--- Text to read ---
•••••
A note about magical realism
The definition of the term "magical realism" is widely debated. I use it here in reference to the literary movement (though it can be applied to visual arts as well). It is a creative storytelling technique rooted in the real world, but one that also contains magical elements and mythologies — for me, the best of the genre are able to strike a careful balance in creating dramatic and moving stories that speak to serious human issues while also revealing an unexpected layer to the world.
Some could argue there are selections below that don't count as magical realism, but what I've focused on is the feeling these works created for me, invoking that strange hybrid space that makes this genre so captivating.
What I am currently enjoying
I recently finished Exit West by Mohsin Hamid. I will admit I needed a couple attempts to get into it, but once I did, I was pulled in by the structure of the narrative: one of two refugees who must flee from land to land in search of a safe place to stay, not through the use of traditional transportation, but through magical doorways. This book is a love story in reverse — the relationship between the protagonists is strongest at the beginning and, as their journey progresses, the couple is pulled apart by forces bigger than their love.
Find it on: Penguin Random House (with links to purchase)
Authors I find myself returning to again and again
Two of my pillars of magical realism are Haruki Murakami and Salman Rushdie. I was introduced to both these authors in high school, and while I've been a reader for my entire life, when I first encountered them, the way these authors were able to create worlds simultaneously real and surreal spoke to me in a way that I have never forgotten. I have not read the full works by either author (I have strategically spaced out my consumption of their writing over the years), but I can make some recommendations for my favorites:
While it's worth mentioning the classic The Windup Bird Chronicle as a great work by Murakami, my two favorites of his are A Wild Sheep Chase and 1Q84. A Wild Sheep Chase is a strange detective story that is ultimately about identity and the relationships we have with ourselves and others, while 1Q84 features Murakami's first female protagonist, a woman who through unexpected circumstances climbs down through an emergency escape onto an expressway into an alternate reality. I also have on my reading list two of Murakami's most well-known works, Norwegian Wood and Kafka on the Shore.
Find it on: Haruki Murakami's website: The Windup Bird Chronicle | A Wild Sheep Chase | 1Q84
With Salman Rushdie, maybe this is a predictable recommendation, but I have to pick one of his most famous books: Midnight's Children. The magic he creates is so viscerally imperfect — the story is about a flawed hero with a dripping nose who is constantly encountering harrowing challenges, but is accompanied and defined by his relationship with a group of children who were all born on the same day and the same time as he was (the hour of India's independence) — and who all have magical powers. Next on my list from Rushdie is The Enchantress of Florence, which explores a story at the intersection of Mughdal India and Renaissance Florence.
•••••
--- Problem set ---
• 1. According to the piece on magical realism, which Murakami novel features his first female protagonist?
• 2. Extend the piece on magical realism past its final sentence, keeping its voice.

(Part of a data file)
•••••
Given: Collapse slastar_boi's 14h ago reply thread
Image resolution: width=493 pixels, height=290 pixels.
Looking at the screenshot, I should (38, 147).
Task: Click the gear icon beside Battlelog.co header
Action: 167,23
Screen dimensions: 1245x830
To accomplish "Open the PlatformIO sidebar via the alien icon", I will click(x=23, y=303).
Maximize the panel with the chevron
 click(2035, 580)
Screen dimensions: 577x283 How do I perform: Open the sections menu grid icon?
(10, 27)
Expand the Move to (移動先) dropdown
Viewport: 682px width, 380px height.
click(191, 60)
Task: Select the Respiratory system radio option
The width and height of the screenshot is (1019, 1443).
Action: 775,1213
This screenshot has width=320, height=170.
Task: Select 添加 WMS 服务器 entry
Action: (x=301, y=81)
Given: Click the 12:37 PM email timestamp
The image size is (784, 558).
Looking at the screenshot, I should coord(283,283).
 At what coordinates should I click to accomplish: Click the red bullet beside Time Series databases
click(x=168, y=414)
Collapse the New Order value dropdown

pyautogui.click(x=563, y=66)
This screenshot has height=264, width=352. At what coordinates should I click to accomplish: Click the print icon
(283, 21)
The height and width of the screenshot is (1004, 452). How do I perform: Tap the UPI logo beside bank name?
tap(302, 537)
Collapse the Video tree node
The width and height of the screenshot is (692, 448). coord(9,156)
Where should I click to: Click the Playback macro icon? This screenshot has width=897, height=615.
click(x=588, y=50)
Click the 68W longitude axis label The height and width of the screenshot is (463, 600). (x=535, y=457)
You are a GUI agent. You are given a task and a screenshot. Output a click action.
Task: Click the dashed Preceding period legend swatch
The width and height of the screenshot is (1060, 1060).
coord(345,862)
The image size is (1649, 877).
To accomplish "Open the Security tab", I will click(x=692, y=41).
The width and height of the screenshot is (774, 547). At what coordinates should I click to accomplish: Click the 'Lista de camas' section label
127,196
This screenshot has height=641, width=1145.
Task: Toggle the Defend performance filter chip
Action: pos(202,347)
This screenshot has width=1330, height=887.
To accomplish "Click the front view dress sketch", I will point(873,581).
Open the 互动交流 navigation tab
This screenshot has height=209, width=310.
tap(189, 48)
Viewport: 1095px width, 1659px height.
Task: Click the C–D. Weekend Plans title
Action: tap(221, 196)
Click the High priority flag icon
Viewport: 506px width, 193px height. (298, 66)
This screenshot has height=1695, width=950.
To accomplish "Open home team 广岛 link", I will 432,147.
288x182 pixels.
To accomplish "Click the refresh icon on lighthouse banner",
•••••
--- Results by task ---
• 1. 1Q84

• 2.
Find it on: Salman Rushdie's website
Projects that I am looking forward to
I would love to read work by Chitra Banerjee Divakaruni. She's a professor of writing at the University of Houston and though her work spans many genres, she works often in magical realism and with the themes that I'm drawn to in my favorite literature: strong women, mythology, history, multiculturalism, and more. I can't believe I haven't read any of her work yet!
Find it on: Chitra Banerjee Divakaruni's website
An author who excites me is
I recently read C. Pam Zhang's extraordinary debut novel How Much of These Hills is Gold, and I will be following her going forward. This story is much closer to the "elements of magical realism" rather than being a purer example of the genre, but its spirit is present in her reliance on mythology and hypnotizing descriptions of the natural world contrasted against a devastating story exploring the fraught history of the American West. She has created a world that simultaneously makes me nostalgic about the natural environment where I grew up, but also challenges the narratives taught to us about that environment's history in an exploration of family and relationships, land, and identity.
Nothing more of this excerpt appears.